EXTRACTED ENTRIES
Start of Block
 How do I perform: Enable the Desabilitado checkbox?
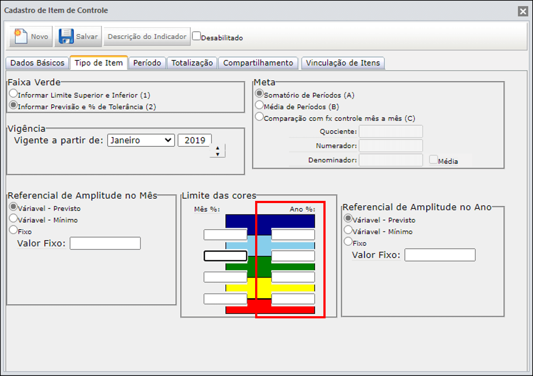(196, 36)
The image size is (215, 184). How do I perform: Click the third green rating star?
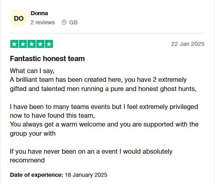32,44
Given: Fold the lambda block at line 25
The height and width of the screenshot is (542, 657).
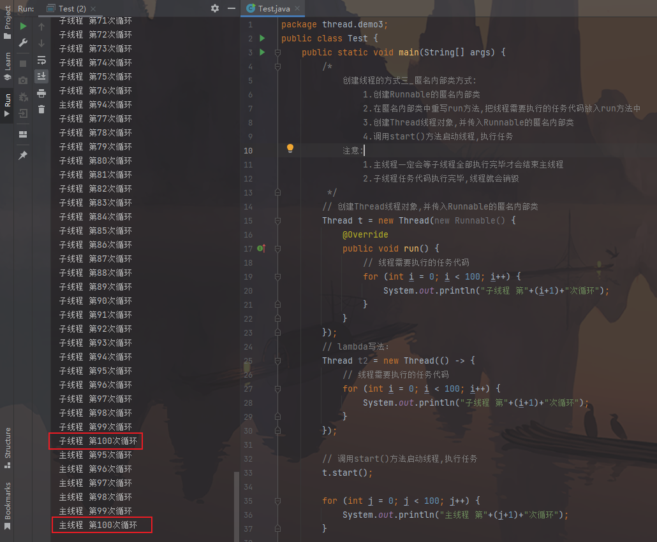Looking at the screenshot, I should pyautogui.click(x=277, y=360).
End of Block
Start of Block
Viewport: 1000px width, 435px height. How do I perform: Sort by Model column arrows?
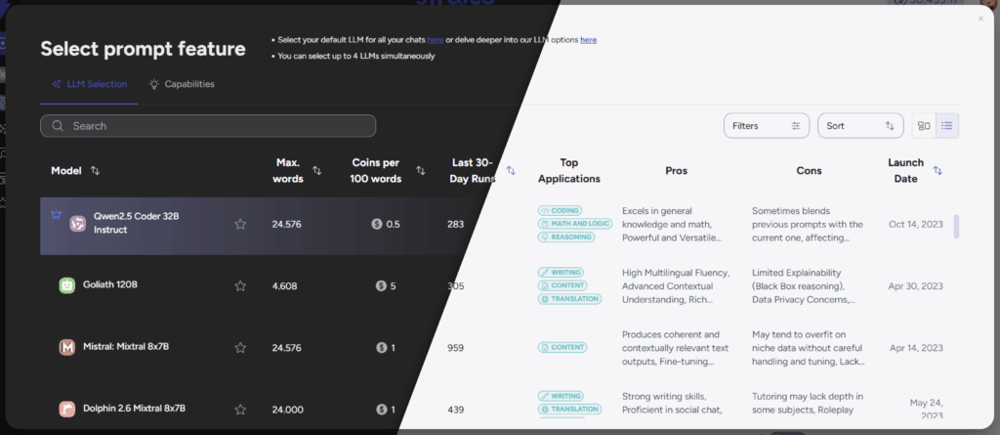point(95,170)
End of Block
Start of Block
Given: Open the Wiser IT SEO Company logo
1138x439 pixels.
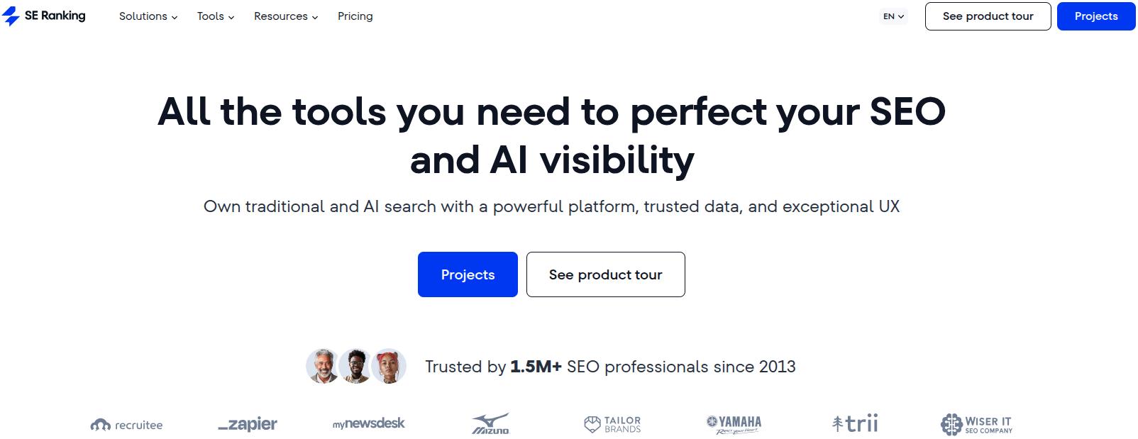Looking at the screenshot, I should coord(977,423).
End of Block
Going through the data, count each line where the word "Given" appears, and state only the total.

2